Child care decisions among female heads of households with school age children
Depth interviews with 16 urban female heads of households (FHHs) were the basis of this qualitative study which sought to understand the nature of the child care decisions these women made for their school age children. A theoretical sampling model based on six dimensions of contrast (race, financial security, the presence of other caretakers in the household, the number of children in the household, and the age of children) was used in selecting the sample. All of the women were involved in work, education or training to a degree that child care was an issue for them.

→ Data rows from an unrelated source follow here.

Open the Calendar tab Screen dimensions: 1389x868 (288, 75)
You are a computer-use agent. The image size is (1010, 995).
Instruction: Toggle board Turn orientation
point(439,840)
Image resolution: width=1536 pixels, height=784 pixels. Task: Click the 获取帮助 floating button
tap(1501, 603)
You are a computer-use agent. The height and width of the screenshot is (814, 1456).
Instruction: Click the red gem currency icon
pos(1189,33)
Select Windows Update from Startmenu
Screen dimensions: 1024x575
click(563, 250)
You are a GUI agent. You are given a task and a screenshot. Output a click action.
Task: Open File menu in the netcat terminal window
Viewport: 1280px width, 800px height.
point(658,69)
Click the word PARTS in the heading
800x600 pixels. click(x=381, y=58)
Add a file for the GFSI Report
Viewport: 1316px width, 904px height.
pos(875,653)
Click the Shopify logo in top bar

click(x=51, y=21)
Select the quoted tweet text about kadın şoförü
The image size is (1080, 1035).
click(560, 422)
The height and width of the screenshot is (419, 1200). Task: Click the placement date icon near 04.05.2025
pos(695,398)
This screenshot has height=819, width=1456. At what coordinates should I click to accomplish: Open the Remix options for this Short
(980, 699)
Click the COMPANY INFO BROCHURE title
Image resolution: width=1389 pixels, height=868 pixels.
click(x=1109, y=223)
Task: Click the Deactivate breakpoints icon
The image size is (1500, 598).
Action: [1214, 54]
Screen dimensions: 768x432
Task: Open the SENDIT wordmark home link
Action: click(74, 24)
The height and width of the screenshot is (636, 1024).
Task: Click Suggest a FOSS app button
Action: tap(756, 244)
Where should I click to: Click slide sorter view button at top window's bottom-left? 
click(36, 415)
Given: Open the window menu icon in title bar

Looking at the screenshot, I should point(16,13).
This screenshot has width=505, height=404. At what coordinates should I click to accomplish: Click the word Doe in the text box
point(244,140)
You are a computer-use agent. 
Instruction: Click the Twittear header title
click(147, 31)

The collective testimony of the sample reveals that the FHHs chose care for their children that was compatible with their role as provider and with their resources. Resources included knowledge of caregivers and settings, network support, and material resources (income, presence of care in the community, and transportation). Women who had limited resources and restrictive provider roles functioned in an environment of forced choice and were more at risk for making decisions on child care that they were not personally comfortable with. Their affect, values, and children's opinions and needs played an important role within the bounds allowed by the provider role and resources. The FHHs maintained child care arrangements until life events or changes in resources or provider role precipitated the need for another decision. However, unmet values, and unacknowledged affect and child opinion precipitated a change if they were highlighted so clearly by anomalous events that they could not be ignored. Such conditions affected immediate change in child care, but not subsequent decisions. Social policy recommendations that stemmed from these findings conclude the study.